Buildroot Archive on lore.kernel.org
 help / color / mirror / Atom feed
From: Arnout Vandecappelle <arnout@mind.be>
To: buildroot@busybox.net
Subject: [Buildroot] [PATCHv3 for next 2/2] toolchain: create symlink to 'lib' from ARCH_LIB_DIR iso fixed lib32/lib64
Date: Wed, 15 Jul 2015 00:00:45 +0200	[thread overview]
Message-ID: <55A5868D.8050505@mind.be> (raw)
In-Reply-To: <CAAXf6LUOT3AgLYE5ZFO1jXwMfjKc9uK7LPVvfQkcd2tSbTvEaw@mail.gmail.com>

[Now I understand Thomas why you didn't understand what I was talking about on
IRC - seems I forgot to send this mail...]

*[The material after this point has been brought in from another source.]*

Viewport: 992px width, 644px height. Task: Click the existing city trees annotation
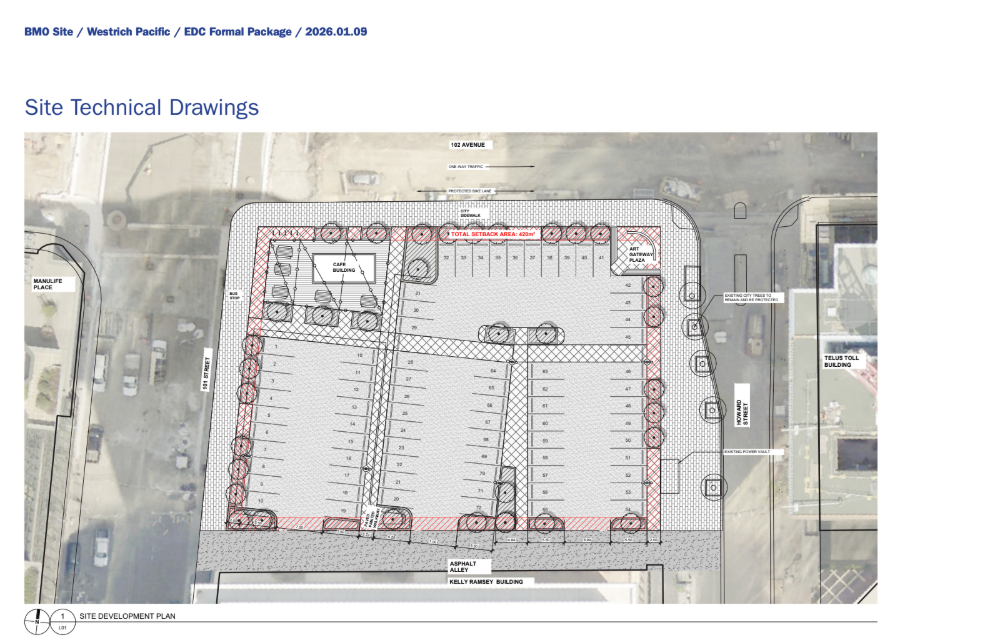click(x=756, y=298)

On 07/13/15 22:19, Thomas De Schampheleire wrote:
> On Mon, Jul 13, 2015 at 6:57 PM, Arnout Vandecappelle <arnout@mind.be> wrote:
>>  Hi Thomas,
>>
>>  Sorry that it is taking so long to make progress on this, but the external
>> toolchain stuff is, as you know, horribly demotivating... We've spent quite a
>> bit of time to understand what this patch does and how it could be done better...
>>
>> On 02/18/15 12:36, Thomas De Schampheleire wrote:
>>> From: Thomas De Schampheleire <thomas.de.schampheleire@gmail.com>
>>>
>>> Currently, following symbolic links are created in both target and
>>> staging directories:
>>> - lib(32|64) --> lib
>>> - usr/lib(32|64) --> lib
>>>
>>> The decision for lib32 or lib64 is based on the target architecture
>>> configuration in buildroot (BR2_ARCH_IS_64).
>>>
>>> In at least one case this is not correct: when building for a Cavium Octeon
>>> III processor using the toolchain from the Cavium Networks SDK, and
>>> specifying -march=octeon3 in BR2_TARGET_OPTIMIZATION, libraries are expected
>>> in directory 'lib32-fp' rather than 'lib32' (likewise for lib64-fp).
>>>
>>> More generally, for external toolchains, the correct symbolic link is
>>> from (usr/)${ARCH_LIB_DIR} to lib. For internal toolchains, current
>>> toolchains always use either lib32 or lib64.
>>>
>>> Fix the problem as follows:
>>> - create symlink creation helpers in toolchain/helpers.mk
>>> - for external toolchains, call these helpers based on ARCH_LIB_DIR
>>> - for internal toolchains, call these helpers based on the existing
>>>   fixed lib32/lib64 logic, moved from Makefile
>>> - to fix build order problems, add the correct dependency on
>>>   $(BUILD_DIR) from $(BUILD_DIR)/.root
>>
>>  It's not clear to us which build order problems are solved by this, and
>> especially how these build order problems are introduced by this patch... Could
>> you explain that a little?
> 
> As you may imagine, my memory of these issues is not so crisp anymore,
> but IIRC without these build-order changes it would not build
> correctly. I guess I was using 'make clean toolchain' and it would
> fail, but I would need to retest explicitly to be sure.
> 
>>
>>>
>>> Signed-off-by: Thomas De Schampheleire <thomas.de.schampheleire@gmail.com>
[snip]
>>> +host-gcc-final: create-lib-symlinks
>>
>>  This is not just awkward, it also breaks top-level parallel build. At least, if
>> host-gcc-final really does need this to be done. In top-level parallel build,
>> the order between the dependencies is not set, so it's possible that the
>> symlinks are only created after the build of gcc has already started.
> 
> Here I don't follow: the line above expresses that host-gcc-final
> needs create-lib-symlinks. 

 Semantically, yes. But technically, it doesn't. host-gcc-final is a PHONY
target that depends on the actual build steps of gcc. So in parallel build,
create-lib-symlinks will be executed in parallel with host-gcc-final-install.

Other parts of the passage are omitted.